> **What you will do**
Repeat the data below verbatim, from the line with "The height and width of the screenshot is (1401, 2576)." to the line with "I will coord(381,195).", including both of those lines and nothing else.

+---+

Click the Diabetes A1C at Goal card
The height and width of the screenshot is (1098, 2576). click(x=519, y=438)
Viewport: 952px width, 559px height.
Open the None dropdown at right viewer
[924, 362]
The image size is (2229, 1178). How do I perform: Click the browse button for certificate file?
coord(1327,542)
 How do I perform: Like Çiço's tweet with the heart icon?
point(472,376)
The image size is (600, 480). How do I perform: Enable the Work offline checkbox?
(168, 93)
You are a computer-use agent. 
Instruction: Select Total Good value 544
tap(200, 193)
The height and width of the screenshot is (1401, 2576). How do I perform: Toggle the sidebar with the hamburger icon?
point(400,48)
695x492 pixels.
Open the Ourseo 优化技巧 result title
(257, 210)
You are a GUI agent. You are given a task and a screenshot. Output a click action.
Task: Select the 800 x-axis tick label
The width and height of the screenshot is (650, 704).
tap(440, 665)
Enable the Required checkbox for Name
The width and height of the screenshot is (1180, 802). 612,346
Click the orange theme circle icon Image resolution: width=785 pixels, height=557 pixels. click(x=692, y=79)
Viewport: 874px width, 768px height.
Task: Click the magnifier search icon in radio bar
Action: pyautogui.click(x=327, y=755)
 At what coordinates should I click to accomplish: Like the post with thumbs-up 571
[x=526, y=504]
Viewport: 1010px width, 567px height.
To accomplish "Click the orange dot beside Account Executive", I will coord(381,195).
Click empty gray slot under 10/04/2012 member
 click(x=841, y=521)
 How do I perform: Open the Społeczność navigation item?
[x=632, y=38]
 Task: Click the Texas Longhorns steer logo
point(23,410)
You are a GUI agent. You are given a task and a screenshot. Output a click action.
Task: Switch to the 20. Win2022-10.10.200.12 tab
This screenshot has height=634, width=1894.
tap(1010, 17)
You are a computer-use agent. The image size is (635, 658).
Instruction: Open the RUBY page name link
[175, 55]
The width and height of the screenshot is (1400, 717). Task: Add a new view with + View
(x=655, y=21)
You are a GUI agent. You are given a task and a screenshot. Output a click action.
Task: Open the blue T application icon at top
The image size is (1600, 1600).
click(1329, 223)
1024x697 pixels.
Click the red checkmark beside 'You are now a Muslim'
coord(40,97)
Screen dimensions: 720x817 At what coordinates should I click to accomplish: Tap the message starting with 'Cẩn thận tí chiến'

+---+

> **Final result**
The height and width of the screenshot is (1401, 2576). How do I perform: Toggle the sidebar with the hamburger icon?
point(400,48)
695x492 pixels.
Open the Ourseo 优化技巧 result title
(257, 210)
You are a GUI agent. You are given a task and a screenshot. Output a click action.
Task: Select the 800 x-axis tick label
The width and height of the screenshot is (650, 704).
tap(440, 665)
Enable the Required checkbox for Name
The width and height of the screenshot is (1180, 802). 612,346
Click the orange theme circle icon Image resolution: width=785 pixels, height=557 pixels. click(x=692, y=79)
Viewport: 874px width, 768px height.
Task: Click the magnifier search icon in radio bar
Action: pyautogui.click(x=327, y=755)
 At what coordinates should I click to accomplish: Like the post with thumbs-up 571
[x=526, y=504]
Viewport: 1010px width, 567px height.
To accomplish "Click the orange dot beside Account Executive", I will coord(381,195).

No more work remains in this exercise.